It can be set to false to prevent the use of quoting altogether and
treat quote characters as normal characters. These options may be
specified within the <literal>SET TABLE SOURCE</literal>
statement:</para>
<programlisting> SET TABLE mytable SOURCE "myfile;ignore_first=true;all_quoted=true"</programlisting>
<para>When the default options <literal>all_quoted=</literal>
<literal>false</literal> and <literal>quoted=true</literal> are in
force, fields that are written to a line of the csv file will be quoted
only if they contain the separator or the quote character. The quote
character is doubled when used inside a string. When
<literal>all_quoted=false</literal> and <literal>quoted=false</literal>
the quote character is not doubled. With this option, it is not possible
to insert any string containing the separator into the table, as it
would become impossible to distinguish from a separator.
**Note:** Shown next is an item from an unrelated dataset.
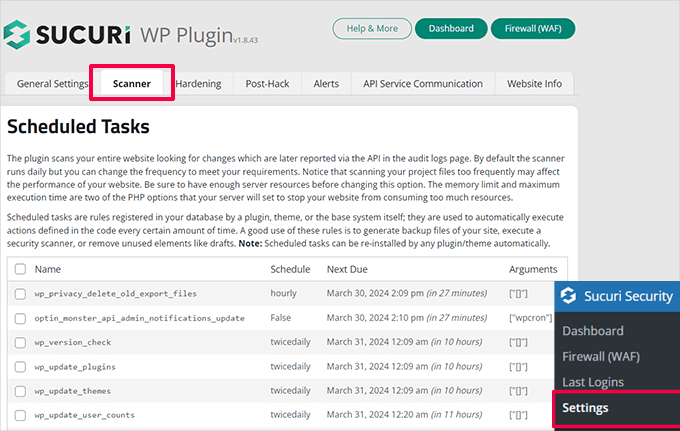Click the Sucuri Security sidebar menu icon
This screenshot has height=431, width=680.
[570, 296]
While reading
an existing data source file, the program treats each individual field
separately. It determines that a field is quoted only if the first
character is the quote character. It interprets the rest of the field on
this basis.</para>
<para>The character encoding for the source file is<literal> ASCII
</literal>by default. To support UNICODE or source files prepared with
different encodings this can be changed to <literal>UTF-8</literal> or
any other encoding. The default is <literal>encoding=ASCII </literal>and
the option <literal>encoding=UTF-8</literal> or other supported
encodings can be used.</para>
<para>Finally, HSQLDB provides the ability to read a text file as READ
ONLY, by placing the keyword "DESC" at the end of the SET TABLE SOURCE
statement:</para>
<programlisting> SET TABLE mytable SOURCE "myfile" DESC</programlisting>
<para>Text table source files are cached in memory. The maximum number
of rows of data that are in memory at any time is controlled by the
<varname>textdb.cache_scale</varname> property. The default value for
<varname>textdb.cache_scale</varname> is 10 and can be changed by
setting the property in the .properties file for the database. The
number of rows in memory is calculated as 3*(2**scale), which translates
to 3072 rows for the default textdb.cache_scale setting (10). The
property can also be set for individual text tables:</para>
<programlisting> SET TABLE mytable SOURCE "myfile;ignore_first=true;all_quoted=true;cache_scale=12"</programlisting>
</section>
<section xml:id="disconnecting_text_tables">
<title>Disconnecting Text Tables</title>
<para>Text tables may be <glossterm>disconnected</glossterm> from their
underlying data source, i.e. the text file.</para>
<para>You can explicitly disconnect a text table from its file by
issuing the following statement: <programlisting> SET TABLE mytable SOURCE OFF</programlisting></para>
<para>Subsequently, <literal>mytable</literal> will be empty and
read-only. However, the data source description will be preserved, and
the table can be re-connected to it with <programlisting> SET TABLE mytable SOURCE ON</programlisting></para>
<para>When a database is opened, if the source file for an existing text
table is missing the table remains disconnected from its data source,
but the source description is preserved. This allows the missing source
file to be added to the directory and the table re-connected to it with
the above command.</para>
<para>Disconnecting text tables from their source has several uses.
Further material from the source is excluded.